ここはオマーン政府が観光地として整備していて、近年は「乳香観光」と呼べるものまで成立しています。砂漠を四駆で走り、樹齢数百年のボスウェリアの前で、ハーベスターが樹脂を採る実演を見せてくれる。5000年前と同じ動作を、目の前で。

5000年続いた樹が、数十年で消えるかもしれない

そして、ここが現代の話の核心です。

ナショナル・ジオグラフィックや複数の植物学研究によると、世界のボスウェリア属の樹木のうち、約90%が2070年までに失われる可能性があります。2019年の研究では、Boswellia papyrifera(エチオピア・スーダン産、世界の乳香生産の約3分の2を占める種)の個体数が、向こう20年で50%減少すると予測されています。

なぜか。

需要が増えすぎたためです。アロマセラピー、教会儀式、香水、健康食品。これらの市場が同時に伸び、ハーベスターはより多くの樹液を採るために、樹皮を切りすぎている。

本来、1本のボスウェリアに対して年間12回までしか切れ目を入れてはいけません。樹が傷を治せるペースの上限です。ところが、現在のエチオピアの一部地域では、1本の樹に120回もの切り込みが入っている個体が見つかっています。10倍です。

樹は弱り、傷からカミキリムシ(longhorn beetle)が侵入し、回復する前に枯れる。樹齢50年以上の樹が、わずか数年で死ぬ。

「3年に一度は休ませる」「切り込みは1メートルの高さに留める」「最大12回まで」。研究者が提案している持続可能な収穫ルールはあるのですが、世界の需要が現在のペースで増え続けると、これらのルールでは追いつかない、というのが2020年代の現実です。

5000年続いてきた樹が、数十年で消えるかもしれない、という話です。

私の部屋の乳香

ここまで読んでいただいたうえで、私の机の話を少しだけ。

私は、オマーン産ホジャリ(Hojari、ドファールで採れる最高品質の乳香)の樹脂を、小さな炭の上で焚いて使っています。香炉で5〜10分ほど。樹脂が溶けて煙が立ち、レモン、松、蜂蜜、それから少しウッディな後ろ姿、というように香りが変化していきます。

「お線香の白檀よりずっと明るい」というのが、最初に焚いたときの感想でした。お寺の香りを期待していると、意外なほど爽やかで、樹脂特有の透明感がある。

それもそのはずで、乳香にはα-ピネン(松の香り)やリモネン(柑橘の香り)といった精油成分が含まれています。砂漠の樹なのに、樹液からは温帯の森の匂いがする。植物の不思議、というほかありません。

空間用としては、樹脂を直接焚く以外にも、乳香のエッセンシャルオイル入りのキャンドルやディフューザーが各社から出ています。
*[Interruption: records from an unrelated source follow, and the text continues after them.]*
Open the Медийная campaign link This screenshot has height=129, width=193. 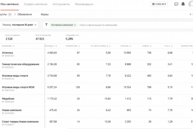pos(8,99)
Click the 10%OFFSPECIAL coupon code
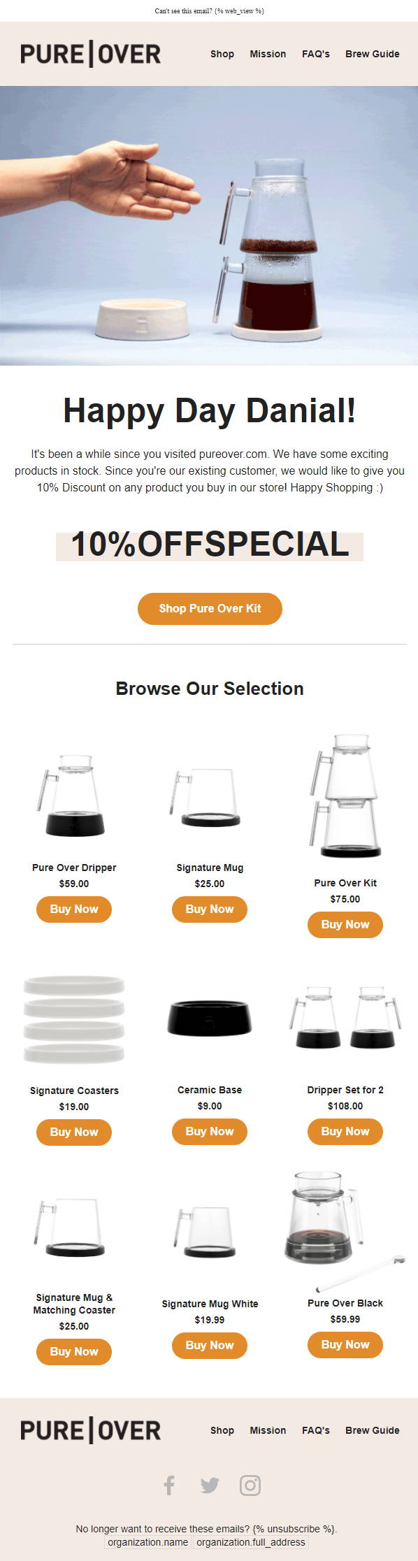418x1561 pixels. pyautogui.click(x=210, y=545)
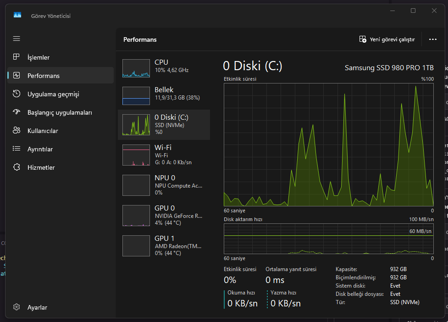Open Hizmetler services puzzle icon
The image size is (448, 322).
coord(17,167)
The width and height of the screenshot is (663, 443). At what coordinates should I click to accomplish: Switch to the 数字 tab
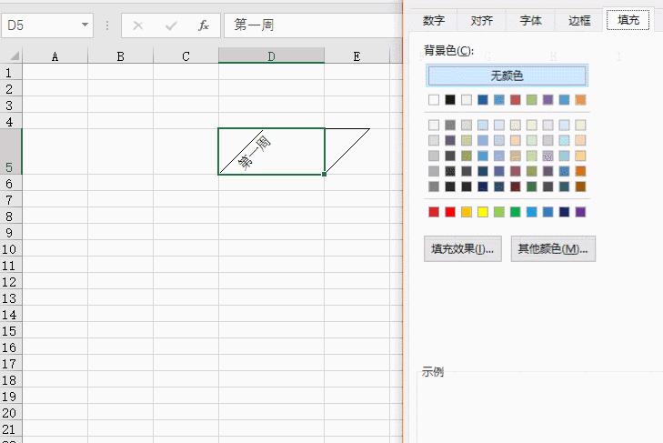coord(434,20)
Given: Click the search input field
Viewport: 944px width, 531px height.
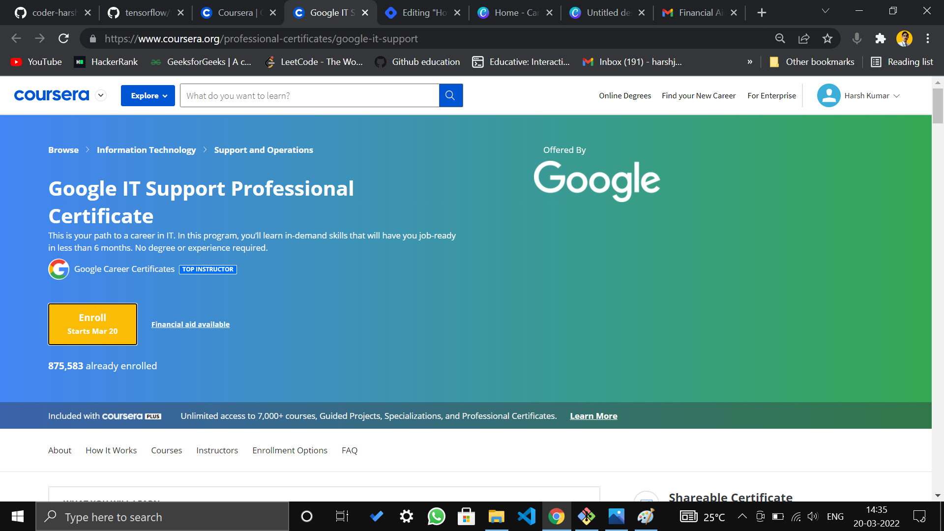Looking at the screenshot, I should (x=309, y=95).
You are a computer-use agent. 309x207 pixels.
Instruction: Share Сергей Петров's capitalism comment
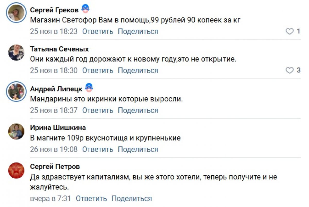[132, 199]
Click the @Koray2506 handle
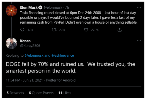The width and height of the screenshot is (146, 99). tap(30, 46)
瞑想用、ヨガ用、ホリデー用と銘打たれていることが多い。冬場の朝、書斎で集中したい時間。あるいは、年末の家族が集まる夕方。そういう「区切りをつけたい瞬間」に、5000年の文脈が背後にある香りを置くのは、悪くない選択です。

ただし、乳香を空間で楽しむときは、ぜひその樹脂が「どこから来たのか」「持続可能な収穫を行っている供給者から買ったものか」を一度確認してみてください。オマーン産のフェアトレード認証品や、エチオピアの community-based harvest 由来の製品も、徐々に増えています。少し価格は高くなりますが、その差額は5000年の樹を次の世代に残すための金額だと思えば、悪い使い道ではありません。

砂漠の樹が、私の部屋まで来た

東方の三博士が運んできた贈り物、ハトシェプストが船で運ばせた苗木、ローマの隊商が2000キロ歩いて届けた樹脂粒、そしてユネスコが世界遺産に登録した砂漠の谷。それらの末端に、私の机の上の小さな樹脂粒があります。

5000年前、ドファールの誰かが、岩肌に張りついた樹に小さな切り込みを入れて、白い樹液が固まるのを10日待ちました。2026年の私が、それと同じ動作の末端で生まれた粒を、東京の自分の部屋で焚いています。

途中にどれだけの人が関わり、どれだけの隊商が砂漠を歩いたかを思うと、樹脂粒1グラムの重みが少しだけ変わります。

そして、その樹がいま絶滅の危機にあることまで含めて、香りを楽しめるようになりたい、と思っています。